Task prompt - Quote the data between the lines holding "The height and width of the screenshot is (737, 1907)." and "Increase the Document", inclusive, reproducing them line for line.

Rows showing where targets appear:
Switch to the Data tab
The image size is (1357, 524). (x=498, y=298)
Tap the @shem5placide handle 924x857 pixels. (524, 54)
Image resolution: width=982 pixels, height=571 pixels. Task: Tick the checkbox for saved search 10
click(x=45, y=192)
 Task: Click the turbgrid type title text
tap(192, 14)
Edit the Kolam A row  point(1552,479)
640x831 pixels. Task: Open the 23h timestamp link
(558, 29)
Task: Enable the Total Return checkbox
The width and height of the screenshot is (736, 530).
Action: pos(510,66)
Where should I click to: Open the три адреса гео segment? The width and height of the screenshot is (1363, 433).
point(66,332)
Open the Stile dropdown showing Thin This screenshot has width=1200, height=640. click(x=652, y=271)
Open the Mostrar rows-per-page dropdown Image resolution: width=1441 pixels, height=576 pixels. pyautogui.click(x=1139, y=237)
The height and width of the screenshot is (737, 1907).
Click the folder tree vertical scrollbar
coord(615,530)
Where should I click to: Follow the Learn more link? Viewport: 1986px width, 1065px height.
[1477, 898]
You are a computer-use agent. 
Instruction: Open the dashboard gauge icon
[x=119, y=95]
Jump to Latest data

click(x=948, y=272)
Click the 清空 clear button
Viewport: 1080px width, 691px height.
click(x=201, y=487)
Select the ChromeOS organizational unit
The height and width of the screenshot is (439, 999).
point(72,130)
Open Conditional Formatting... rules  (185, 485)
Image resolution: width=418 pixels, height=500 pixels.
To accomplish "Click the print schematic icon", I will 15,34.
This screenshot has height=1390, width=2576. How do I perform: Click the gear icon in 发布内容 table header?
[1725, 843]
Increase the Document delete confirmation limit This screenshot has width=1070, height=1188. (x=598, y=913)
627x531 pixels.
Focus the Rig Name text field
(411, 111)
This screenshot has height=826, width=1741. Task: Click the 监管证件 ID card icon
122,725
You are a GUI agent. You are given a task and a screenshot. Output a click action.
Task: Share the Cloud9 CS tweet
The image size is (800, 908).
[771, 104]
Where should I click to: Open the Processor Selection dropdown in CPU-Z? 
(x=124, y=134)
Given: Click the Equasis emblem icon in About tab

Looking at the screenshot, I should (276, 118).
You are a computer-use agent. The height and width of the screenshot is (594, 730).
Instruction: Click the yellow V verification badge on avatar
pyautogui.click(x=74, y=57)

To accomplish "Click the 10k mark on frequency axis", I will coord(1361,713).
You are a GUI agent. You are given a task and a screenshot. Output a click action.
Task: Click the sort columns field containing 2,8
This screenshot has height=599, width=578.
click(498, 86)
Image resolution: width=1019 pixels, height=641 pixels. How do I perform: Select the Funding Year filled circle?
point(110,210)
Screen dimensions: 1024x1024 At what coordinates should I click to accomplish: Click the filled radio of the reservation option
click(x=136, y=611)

Task response -
The height and width of the screenshot is (737, 1907).
Click the folder tree vertical scrollbar
coord(615,530)
Where should I click to: Follow the Learn more link? Viewport: 1986px width, 1065px height.
[1477, 898]
You are a computer-use agent. 
Instruction: Open the dashboard gauge icon
[x=119, y=95]
Jump to Latest data

click(x=948, y=272)
Click the 清空 clear button
Viewport: 1080px width, 691px height.
click(x=201, y=487)
Select the ChromeOS organizational unit
The height and width of the screenshot is (439, 999).
point(72,130)
Open Conditional Formatting... rules  (185, 485)
Image resolution: width=418 pixels, height=500 pixels.
To accomplish "Click the print schematic icon", I will 15,34.
This screenshot has height=1390, width=2576. How do I perform: Click the gear icon in 发布内容 table header?
[1725, 843]
Increase the Document delete confirmation limit This screenshot has width=1070, height=1188. (x=598, y=913)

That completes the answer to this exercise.